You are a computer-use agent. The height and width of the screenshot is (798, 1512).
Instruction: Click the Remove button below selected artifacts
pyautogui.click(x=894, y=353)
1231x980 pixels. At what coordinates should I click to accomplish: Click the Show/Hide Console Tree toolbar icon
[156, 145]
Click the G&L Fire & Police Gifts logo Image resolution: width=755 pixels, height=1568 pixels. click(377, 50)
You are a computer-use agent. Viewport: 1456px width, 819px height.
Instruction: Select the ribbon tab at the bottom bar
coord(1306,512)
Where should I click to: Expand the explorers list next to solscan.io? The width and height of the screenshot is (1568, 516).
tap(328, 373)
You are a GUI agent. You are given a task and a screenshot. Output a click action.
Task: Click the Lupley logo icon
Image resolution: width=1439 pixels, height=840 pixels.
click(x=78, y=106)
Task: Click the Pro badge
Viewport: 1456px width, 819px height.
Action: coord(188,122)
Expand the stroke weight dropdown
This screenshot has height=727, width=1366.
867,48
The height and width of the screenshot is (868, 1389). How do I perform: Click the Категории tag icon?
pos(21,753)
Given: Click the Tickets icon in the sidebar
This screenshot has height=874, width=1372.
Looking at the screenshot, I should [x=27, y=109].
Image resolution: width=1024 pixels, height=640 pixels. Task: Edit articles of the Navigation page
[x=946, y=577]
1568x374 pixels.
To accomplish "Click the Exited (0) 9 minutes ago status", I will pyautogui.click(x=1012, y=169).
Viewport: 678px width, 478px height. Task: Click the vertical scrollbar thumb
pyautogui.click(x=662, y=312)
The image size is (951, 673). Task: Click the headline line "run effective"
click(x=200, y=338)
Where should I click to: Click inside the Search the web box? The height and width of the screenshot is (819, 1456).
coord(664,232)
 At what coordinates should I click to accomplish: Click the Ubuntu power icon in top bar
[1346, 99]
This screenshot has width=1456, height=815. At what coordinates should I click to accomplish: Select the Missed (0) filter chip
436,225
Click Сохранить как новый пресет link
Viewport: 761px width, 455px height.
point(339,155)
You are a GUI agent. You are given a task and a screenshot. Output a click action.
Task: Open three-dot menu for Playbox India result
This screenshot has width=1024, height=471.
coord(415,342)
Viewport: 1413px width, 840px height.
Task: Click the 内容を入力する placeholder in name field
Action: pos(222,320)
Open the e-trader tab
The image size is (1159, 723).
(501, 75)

◆ ◆ ◆ ◆ ◆ ◆ ◆

Copy the listing above word for word, beginning with its first line and stopping after the line that contains "pyautogui.click(x=894, y=353)".

WORKED ANSWER
You are a computer-use agent. The height and width of the screenshot is (798, 1512).
Instruction: Click the Remove button below selected artifacts
pyautogui.click(x=894, y=353)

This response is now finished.